_REQUIRED TASK_
Edit the lines of data starting at "Screen dimensions: 1568x325" and ending at "Action: click(198, 114)" by changing "row label" to "row header", leaving everything else unchanged. Return only those lines.

_DATA SUPPLIED_
□ □ □ □ □

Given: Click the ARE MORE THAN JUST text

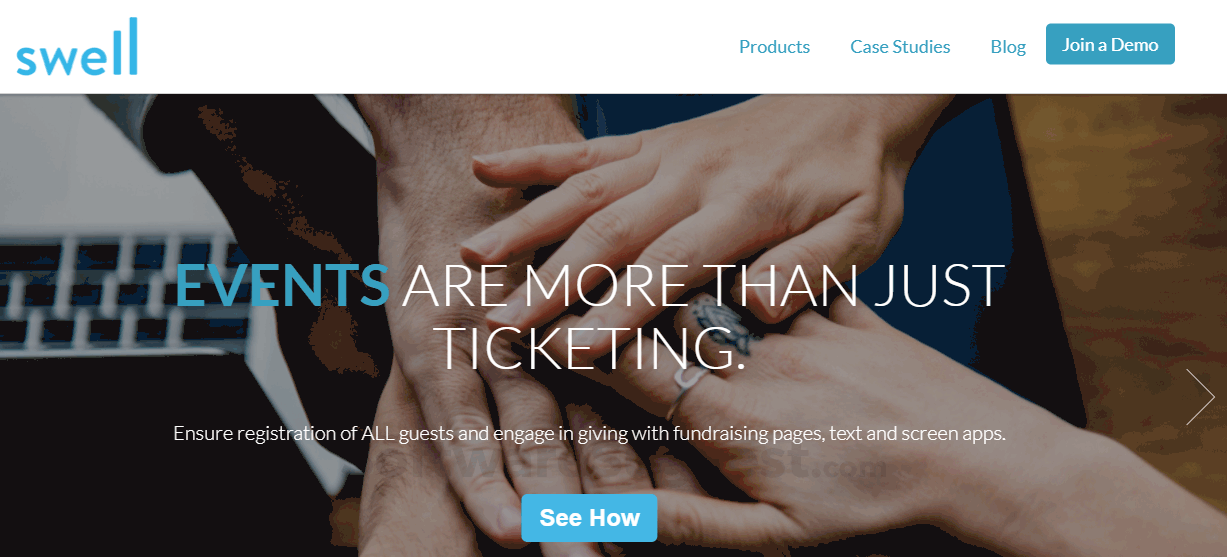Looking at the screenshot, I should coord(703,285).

□ □ □ □ □

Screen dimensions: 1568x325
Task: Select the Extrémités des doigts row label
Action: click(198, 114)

□ □ □ □ □

_EXERCISE OUTPUT_
Screen dimensions: 1568x325
Task: Select the Extrémités des doigts row header
Action: click(198, 114)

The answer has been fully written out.